Kini rumah menjadi tempat terseram. Saat hanya bisa
menyendiri dengan ketakutan maka rumah bukan lagi sebuah tujuan. Kesepian
selalu datang di antara secercah harapan untuk keluar dari lingkaran. Untuk
kesekian kalinya aku mencoba menyalahkan Tuhan atas hidupku yang menurutku
kurang adil.
Kamu pernah merasa ingin bebas keluar dari rumah,
sebab aku sering. I’m tired but I’m surviving, alone. Ketika yang lain hanya
mencoba prihatin tapi aku yakin mereka tidak sungguh-sungguh, karena mereka
mempunyai kehidupannya masing-masing. Lantas siapa yang harus aku salahkan?
Rumah yang sekarang bukan rumah yang sesungguhnya,
rumah yang dulu bisa membuat nyaman meski dalam ketakutan. Perlahan kenyamanan
itu menghilang dan mulai terasa dingin. Mimpiku sirnah, semangatku mengendur,
dan kini tak jarang dengan tangisan aku menikmati malam.

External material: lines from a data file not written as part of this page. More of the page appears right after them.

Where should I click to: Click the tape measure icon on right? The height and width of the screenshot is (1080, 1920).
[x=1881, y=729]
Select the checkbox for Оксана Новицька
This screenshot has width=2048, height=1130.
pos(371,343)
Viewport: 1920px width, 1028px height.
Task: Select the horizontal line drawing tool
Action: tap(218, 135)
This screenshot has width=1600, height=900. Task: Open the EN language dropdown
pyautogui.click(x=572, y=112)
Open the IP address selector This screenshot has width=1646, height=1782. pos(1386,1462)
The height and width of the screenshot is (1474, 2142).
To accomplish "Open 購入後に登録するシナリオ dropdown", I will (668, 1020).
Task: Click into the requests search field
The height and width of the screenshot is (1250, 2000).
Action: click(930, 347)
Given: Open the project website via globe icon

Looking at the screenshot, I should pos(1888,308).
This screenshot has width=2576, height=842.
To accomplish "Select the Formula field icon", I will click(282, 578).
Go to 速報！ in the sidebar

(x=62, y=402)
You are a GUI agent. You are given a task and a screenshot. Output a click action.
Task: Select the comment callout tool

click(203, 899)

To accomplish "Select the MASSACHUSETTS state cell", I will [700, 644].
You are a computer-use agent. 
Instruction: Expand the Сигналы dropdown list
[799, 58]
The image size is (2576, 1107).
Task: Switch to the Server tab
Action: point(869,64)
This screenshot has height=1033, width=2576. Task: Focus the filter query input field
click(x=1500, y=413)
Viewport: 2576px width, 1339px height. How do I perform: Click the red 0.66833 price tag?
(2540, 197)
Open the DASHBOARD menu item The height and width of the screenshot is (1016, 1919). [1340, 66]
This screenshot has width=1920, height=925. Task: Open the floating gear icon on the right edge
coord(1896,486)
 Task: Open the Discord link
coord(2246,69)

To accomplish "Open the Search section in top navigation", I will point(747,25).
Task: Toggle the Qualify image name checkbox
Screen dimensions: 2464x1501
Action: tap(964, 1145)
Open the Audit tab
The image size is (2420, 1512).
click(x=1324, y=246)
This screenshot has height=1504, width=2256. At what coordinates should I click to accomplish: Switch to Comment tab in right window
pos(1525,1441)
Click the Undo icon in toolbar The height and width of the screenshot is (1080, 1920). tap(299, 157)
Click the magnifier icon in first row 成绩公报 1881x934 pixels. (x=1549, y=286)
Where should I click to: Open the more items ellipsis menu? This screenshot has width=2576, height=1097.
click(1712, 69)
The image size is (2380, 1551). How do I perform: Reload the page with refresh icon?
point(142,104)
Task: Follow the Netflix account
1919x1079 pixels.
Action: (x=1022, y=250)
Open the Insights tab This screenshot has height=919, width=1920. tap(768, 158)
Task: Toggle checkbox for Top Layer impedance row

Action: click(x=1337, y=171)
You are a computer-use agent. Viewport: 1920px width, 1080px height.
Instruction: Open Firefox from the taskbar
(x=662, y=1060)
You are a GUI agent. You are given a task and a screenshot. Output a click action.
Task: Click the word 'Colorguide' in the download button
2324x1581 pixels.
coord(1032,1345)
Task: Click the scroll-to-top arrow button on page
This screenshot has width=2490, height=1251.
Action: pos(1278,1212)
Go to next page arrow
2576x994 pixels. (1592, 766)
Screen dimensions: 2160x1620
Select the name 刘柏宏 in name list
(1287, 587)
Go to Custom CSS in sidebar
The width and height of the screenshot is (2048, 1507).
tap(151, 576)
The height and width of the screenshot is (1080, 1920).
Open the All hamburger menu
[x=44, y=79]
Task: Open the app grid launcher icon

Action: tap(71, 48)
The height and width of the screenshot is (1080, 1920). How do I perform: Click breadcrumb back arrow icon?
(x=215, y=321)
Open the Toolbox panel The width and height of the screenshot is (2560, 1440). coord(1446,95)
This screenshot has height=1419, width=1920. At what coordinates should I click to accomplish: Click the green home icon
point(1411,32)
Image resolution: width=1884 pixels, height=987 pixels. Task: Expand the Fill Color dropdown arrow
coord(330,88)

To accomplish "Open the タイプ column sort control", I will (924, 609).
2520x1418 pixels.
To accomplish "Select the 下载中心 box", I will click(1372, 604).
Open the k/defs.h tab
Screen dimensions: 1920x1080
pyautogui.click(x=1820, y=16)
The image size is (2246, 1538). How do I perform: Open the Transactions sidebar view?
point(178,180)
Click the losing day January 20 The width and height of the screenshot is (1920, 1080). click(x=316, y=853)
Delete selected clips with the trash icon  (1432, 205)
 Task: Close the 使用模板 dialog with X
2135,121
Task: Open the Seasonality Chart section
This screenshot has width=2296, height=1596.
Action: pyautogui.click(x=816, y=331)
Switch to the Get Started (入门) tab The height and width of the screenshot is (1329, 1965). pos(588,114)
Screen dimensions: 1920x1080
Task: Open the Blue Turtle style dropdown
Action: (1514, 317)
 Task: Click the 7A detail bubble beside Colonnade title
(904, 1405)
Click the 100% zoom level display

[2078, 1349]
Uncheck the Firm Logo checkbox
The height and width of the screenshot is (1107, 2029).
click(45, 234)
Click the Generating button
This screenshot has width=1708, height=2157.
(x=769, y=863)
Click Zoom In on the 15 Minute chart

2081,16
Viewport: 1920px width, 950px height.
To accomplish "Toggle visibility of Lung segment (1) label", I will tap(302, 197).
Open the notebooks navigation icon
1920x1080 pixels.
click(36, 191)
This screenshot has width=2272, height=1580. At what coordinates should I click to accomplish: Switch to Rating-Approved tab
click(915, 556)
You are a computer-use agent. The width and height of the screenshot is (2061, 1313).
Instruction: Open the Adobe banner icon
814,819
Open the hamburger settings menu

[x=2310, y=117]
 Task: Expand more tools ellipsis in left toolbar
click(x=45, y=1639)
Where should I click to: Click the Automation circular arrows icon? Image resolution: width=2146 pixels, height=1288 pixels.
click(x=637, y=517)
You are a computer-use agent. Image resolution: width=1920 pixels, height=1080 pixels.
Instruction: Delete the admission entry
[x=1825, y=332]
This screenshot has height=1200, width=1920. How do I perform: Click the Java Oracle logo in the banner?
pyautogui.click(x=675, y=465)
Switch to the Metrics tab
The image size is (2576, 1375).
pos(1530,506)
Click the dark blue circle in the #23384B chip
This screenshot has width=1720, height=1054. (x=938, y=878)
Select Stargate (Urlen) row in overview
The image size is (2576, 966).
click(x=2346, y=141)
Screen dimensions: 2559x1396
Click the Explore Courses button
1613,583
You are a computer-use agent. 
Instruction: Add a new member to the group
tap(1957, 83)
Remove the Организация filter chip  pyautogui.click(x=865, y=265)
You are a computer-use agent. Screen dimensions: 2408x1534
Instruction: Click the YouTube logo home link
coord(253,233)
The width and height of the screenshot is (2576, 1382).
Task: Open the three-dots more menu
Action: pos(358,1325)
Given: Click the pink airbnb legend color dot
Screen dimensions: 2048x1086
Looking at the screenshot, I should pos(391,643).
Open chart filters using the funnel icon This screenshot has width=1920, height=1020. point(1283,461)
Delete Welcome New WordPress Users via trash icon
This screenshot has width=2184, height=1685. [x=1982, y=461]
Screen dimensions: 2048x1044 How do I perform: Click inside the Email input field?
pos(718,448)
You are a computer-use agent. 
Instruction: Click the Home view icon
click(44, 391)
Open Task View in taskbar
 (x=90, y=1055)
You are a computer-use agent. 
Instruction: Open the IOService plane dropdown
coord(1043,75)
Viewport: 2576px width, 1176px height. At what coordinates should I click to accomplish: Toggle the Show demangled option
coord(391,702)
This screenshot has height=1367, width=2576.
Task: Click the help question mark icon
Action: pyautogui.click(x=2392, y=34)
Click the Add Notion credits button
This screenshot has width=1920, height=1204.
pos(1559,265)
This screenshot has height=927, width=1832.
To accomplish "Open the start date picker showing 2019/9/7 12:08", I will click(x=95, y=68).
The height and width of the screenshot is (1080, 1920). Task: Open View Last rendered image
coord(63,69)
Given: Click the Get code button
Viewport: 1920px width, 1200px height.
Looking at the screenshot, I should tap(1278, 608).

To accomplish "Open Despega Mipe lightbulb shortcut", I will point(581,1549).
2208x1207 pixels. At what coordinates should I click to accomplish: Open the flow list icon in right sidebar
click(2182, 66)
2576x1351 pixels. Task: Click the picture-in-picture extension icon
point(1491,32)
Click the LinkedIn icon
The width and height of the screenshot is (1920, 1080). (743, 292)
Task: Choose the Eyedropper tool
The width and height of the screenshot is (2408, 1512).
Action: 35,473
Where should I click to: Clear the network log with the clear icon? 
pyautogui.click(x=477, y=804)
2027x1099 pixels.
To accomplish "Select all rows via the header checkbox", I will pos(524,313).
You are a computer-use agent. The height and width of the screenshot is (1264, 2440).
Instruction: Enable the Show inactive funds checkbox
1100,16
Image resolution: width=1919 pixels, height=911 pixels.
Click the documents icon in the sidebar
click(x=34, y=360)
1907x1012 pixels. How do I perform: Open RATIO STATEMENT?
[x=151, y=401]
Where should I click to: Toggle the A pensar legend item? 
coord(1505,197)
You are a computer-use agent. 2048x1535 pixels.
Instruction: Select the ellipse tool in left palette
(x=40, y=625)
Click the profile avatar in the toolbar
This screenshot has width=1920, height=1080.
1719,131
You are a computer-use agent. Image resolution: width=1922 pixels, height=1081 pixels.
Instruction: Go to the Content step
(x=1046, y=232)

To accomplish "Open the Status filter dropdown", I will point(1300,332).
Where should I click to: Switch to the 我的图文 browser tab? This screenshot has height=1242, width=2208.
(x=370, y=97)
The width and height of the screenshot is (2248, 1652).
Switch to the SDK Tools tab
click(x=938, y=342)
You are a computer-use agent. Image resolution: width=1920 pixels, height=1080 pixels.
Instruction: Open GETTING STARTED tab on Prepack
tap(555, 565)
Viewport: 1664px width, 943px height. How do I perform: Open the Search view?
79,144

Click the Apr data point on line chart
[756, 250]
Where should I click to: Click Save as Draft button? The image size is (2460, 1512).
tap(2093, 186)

Adakalanya aku tidak ingin adanya malam sebab
pikiranku akan melayang jauh akan hal-hal yang tidak diinginkan, bahkan
menjelang pagipun aku masih berkutat dengan malam. Aku lelah harus membuat
orang lain berpikir positif tentang hidupku, saat harus menyombongkan diri agar
tidak terlihat kasihan. Namun pada akhirnya aku gagal untuk membuat mereka
terkesan.
Harus menerima komentar negatif jika gagal
berkali-kali dan rumah bukan lagi tempat untuk mengadu. Aku hanya bisa mengadu
lewat tulisan. Melalui tulisan aku bisa bebas mengadu kapanpun dan di manapun
namun alangkah baiknya jika rumah ada di pilihan utama.